By Magdalena Romanska
Ph.D., Fitness Specialist
One of my beloved trainees recently walked into my studio and asked if I had read the "USA Today" article on the "Sitting Disease." Her inquiry re-ignited my interest in health studies conducted on the effects of prolonged sitting.
The risks of being inactive and sedentary - at your desk, in front of the TV, at the kitchen table, behind the wheel of your car, etc. - apply to ALL of us. Even those of us who exercise daily are endangered!
According to the latest research, exercising for the assigned 45 minutes a day won't counteract the effects of staying seated for the rest of it. Not only was this a big surprise to the health researchers, it also stunned scores of devotees who exercise daily.
The main perils of the sedentary lifestyle are scary. To list a few: high mortality from cardiovascular disease, certain types of cancer, obesity, and metabolic syndrome (a combination of high blood pressure, elevated sugar levels, high LDL and low HDL levels, and excessive fatty tissue around the waist). In addition, choosing to sit on our bums for long periods increases our risk for diabetes type 2, back and neck pain, weakened core muscles (often the cause of falls in the elderly), plus it negatively affects cognitive function, creativity and mood.
A study from Australia's Sax Institute reported that those who are sedentary for 11 or more hours a day run a 40-percent higher risk of death over the next 3 years. Yes, this is very scary - particularly in light of the data that most American office workers spend approximately 13 hours a day sitting down!

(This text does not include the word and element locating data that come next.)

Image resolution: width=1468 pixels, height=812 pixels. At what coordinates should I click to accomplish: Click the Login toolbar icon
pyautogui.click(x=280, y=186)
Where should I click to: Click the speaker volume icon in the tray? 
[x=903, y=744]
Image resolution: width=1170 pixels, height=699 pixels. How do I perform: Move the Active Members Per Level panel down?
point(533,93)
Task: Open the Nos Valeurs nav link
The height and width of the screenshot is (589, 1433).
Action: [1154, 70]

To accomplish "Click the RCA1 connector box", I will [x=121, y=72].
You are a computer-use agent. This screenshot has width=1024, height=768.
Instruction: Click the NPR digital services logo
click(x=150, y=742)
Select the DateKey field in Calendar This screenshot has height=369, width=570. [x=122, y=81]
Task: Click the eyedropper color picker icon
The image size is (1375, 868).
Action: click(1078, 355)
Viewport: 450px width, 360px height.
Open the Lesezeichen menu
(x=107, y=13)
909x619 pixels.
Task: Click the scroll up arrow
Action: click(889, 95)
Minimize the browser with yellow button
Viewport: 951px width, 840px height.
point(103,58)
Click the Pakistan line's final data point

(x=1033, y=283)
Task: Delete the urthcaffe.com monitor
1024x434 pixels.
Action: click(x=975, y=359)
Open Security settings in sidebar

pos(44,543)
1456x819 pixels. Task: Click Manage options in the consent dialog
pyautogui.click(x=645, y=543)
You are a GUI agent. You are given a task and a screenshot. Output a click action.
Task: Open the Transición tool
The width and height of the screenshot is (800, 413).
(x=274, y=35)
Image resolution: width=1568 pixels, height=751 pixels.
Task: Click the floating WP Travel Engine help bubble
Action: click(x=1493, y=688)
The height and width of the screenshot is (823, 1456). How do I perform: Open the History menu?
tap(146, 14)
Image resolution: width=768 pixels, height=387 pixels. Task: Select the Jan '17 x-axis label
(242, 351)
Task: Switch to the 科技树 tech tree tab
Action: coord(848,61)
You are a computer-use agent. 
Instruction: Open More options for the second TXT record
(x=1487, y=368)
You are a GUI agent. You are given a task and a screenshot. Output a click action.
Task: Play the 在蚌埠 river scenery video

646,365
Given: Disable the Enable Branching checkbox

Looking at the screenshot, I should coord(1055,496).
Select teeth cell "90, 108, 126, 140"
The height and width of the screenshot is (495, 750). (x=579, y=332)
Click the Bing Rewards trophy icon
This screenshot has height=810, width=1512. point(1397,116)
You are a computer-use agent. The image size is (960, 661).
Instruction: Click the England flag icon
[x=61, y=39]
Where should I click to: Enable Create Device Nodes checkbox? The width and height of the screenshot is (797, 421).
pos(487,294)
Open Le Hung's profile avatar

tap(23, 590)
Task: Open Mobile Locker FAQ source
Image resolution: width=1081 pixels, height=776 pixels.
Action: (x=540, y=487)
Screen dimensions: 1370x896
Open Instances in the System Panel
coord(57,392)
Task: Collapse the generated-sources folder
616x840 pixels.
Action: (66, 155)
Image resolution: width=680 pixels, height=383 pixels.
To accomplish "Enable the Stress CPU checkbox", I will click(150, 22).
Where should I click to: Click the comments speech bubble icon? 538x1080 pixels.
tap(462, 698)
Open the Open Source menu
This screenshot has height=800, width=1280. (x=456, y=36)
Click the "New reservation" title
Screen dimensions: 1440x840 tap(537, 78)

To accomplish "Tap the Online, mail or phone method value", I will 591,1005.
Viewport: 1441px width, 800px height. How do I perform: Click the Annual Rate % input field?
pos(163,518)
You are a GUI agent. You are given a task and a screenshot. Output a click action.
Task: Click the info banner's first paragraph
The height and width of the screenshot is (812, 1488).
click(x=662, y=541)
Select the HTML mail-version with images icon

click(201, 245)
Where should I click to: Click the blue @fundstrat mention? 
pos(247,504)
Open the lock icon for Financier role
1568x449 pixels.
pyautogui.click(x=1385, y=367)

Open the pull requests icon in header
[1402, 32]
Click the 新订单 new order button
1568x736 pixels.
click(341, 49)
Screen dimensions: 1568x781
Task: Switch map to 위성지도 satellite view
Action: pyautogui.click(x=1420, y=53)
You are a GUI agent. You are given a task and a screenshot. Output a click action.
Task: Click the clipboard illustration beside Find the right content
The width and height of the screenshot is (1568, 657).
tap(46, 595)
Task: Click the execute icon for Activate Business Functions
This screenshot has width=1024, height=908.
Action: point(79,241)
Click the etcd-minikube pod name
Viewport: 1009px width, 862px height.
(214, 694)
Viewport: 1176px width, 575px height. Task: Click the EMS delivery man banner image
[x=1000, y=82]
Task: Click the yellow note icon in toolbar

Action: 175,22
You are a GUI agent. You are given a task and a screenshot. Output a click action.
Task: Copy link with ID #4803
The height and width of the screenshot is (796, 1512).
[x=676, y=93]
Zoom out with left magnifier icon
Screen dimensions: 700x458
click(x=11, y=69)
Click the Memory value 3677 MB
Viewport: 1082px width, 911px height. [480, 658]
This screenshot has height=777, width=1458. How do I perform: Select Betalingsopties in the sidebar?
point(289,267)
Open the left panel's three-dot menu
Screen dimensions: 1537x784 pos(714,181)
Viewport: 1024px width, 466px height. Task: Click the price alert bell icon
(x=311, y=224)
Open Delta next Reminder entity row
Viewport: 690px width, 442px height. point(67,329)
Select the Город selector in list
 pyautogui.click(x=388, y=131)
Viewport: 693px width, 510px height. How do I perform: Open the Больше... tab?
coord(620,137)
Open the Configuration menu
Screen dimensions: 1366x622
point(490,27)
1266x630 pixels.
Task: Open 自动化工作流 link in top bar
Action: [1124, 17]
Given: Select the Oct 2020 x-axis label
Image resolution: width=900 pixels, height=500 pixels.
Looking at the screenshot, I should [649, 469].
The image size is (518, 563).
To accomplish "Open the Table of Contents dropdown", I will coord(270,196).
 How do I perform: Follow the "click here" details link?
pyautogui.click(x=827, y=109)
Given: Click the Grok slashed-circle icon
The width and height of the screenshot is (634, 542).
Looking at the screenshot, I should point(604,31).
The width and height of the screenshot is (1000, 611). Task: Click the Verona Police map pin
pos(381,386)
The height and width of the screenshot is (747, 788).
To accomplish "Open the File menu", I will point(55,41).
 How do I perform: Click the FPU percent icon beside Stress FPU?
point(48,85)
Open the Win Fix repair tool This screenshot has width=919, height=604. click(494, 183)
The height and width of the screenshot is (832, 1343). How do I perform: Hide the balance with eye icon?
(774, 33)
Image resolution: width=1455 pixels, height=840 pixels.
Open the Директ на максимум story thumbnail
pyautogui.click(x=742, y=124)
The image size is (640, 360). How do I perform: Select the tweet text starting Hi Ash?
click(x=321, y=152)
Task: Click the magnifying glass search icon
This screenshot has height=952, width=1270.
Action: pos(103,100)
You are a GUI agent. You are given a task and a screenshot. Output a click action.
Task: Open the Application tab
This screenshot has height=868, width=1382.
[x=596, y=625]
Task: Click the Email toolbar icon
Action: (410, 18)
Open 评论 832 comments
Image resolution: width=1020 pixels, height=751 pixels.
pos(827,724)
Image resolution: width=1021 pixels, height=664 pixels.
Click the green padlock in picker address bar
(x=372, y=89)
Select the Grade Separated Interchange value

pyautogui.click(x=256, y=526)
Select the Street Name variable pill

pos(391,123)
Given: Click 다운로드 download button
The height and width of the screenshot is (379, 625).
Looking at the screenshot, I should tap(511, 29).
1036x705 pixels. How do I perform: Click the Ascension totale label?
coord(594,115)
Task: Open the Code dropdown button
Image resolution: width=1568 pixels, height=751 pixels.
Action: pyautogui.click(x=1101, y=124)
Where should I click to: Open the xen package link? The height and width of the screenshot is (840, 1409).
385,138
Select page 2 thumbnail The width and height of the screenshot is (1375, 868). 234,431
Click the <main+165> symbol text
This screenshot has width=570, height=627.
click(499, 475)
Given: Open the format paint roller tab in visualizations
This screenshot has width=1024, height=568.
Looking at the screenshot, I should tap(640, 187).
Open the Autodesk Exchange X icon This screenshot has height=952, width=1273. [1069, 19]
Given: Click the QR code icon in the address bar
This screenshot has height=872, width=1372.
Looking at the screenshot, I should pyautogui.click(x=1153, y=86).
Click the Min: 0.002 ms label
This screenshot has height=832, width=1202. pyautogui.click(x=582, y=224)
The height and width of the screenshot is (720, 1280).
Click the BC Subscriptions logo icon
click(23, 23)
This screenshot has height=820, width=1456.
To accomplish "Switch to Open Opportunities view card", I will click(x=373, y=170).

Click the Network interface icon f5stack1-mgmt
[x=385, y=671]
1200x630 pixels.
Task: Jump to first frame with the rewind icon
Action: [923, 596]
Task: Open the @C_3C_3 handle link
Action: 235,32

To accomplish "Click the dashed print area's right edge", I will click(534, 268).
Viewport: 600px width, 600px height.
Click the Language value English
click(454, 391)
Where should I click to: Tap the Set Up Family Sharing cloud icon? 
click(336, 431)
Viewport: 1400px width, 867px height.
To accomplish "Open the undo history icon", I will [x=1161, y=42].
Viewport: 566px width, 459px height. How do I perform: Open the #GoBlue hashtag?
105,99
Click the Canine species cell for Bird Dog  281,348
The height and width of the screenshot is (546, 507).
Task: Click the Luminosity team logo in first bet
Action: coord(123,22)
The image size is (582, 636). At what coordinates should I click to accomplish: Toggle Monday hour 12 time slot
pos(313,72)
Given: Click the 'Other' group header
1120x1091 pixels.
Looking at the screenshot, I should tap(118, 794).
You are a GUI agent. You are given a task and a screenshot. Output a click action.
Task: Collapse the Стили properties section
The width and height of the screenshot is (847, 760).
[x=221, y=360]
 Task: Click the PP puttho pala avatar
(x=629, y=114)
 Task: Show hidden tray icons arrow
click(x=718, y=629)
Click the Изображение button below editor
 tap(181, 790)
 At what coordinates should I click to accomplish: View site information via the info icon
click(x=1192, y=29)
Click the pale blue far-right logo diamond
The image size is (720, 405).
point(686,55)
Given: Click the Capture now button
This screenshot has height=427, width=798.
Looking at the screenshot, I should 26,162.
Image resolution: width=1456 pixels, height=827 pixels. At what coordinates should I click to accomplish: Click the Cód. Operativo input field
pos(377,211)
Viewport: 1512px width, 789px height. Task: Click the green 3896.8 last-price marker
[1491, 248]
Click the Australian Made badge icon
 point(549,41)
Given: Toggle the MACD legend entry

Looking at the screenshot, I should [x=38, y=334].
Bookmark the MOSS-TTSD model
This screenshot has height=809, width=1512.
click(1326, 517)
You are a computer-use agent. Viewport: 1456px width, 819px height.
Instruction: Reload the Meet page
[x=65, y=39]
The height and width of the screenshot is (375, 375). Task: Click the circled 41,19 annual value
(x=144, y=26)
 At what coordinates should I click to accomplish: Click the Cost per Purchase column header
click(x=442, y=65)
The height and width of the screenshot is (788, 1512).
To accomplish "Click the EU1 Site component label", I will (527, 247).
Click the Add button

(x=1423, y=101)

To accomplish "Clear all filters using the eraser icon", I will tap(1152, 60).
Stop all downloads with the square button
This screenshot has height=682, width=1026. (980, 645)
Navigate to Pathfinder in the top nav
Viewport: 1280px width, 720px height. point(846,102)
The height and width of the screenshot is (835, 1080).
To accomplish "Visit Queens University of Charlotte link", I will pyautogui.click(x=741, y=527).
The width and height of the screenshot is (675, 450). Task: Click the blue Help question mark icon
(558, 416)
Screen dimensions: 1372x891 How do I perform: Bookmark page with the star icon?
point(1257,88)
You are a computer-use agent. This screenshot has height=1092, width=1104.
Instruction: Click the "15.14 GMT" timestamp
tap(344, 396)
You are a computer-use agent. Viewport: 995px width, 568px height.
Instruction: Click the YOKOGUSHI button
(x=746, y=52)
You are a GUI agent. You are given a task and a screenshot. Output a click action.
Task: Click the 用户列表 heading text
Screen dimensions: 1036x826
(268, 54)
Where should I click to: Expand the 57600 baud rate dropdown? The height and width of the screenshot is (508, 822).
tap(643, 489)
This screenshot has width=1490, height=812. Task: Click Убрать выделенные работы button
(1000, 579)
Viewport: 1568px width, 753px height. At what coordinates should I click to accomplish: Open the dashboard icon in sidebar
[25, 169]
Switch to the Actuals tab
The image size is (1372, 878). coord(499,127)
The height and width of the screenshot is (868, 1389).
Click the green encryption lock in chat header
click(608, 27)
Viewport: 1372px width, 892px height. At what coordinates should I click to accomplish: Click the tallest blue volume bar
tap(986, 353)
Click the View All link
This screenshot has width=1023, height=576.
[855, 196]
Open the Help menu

Do this simple calculation: from 24 hours in a day subtract the time you sleep, then the time you are moving around or exercising. What remains is the number of hours you sit, day after day...month after month! So, each hour you stay seated translates into increased risk for your health.
When we are active, our sensitivity to insulin increases, which in turn causes improved hormonal levels, reduction of fat cells and decreased inflammatory processes in our body. Since bodily movement throughout the day is an investment in your health, why not try stretching every hour while at your desk, taking short walks whenever possible, using a pedometer to count your daily mileage, balancing on a Swiss ball when you're sitting, standing up while on the phone, or while watching TV. As an added bonus, you can do some jumping jacks, squats, yoga poses or push-ups during the commercials. Set the watch or the phone to sound an alarm at every 45 minutes, as a reminder to get up from the desk and move.
It's never too late to start moving your body in order to maximize your overall health. You can start by adding steps to your day in simple ways, such as parking your car as far from the grocery store entrance as you can, or picking up the pace of your house cleaning, gardening, and your regular walk. Movement to increase your strength and balance can even become part of your daily routine, like brushing your teeth while standing on one leg, or extending that airborne leg to the side for a count of 10!
Offering folks an arsenal to fight their sedentary habits is part of my job as a certified trainer. Helping you get stronger and healthier is my passion. So, to avoid becoming a casualty of the "Sitting Disease," isn't it time to get up from that chair and take a stand for your health today?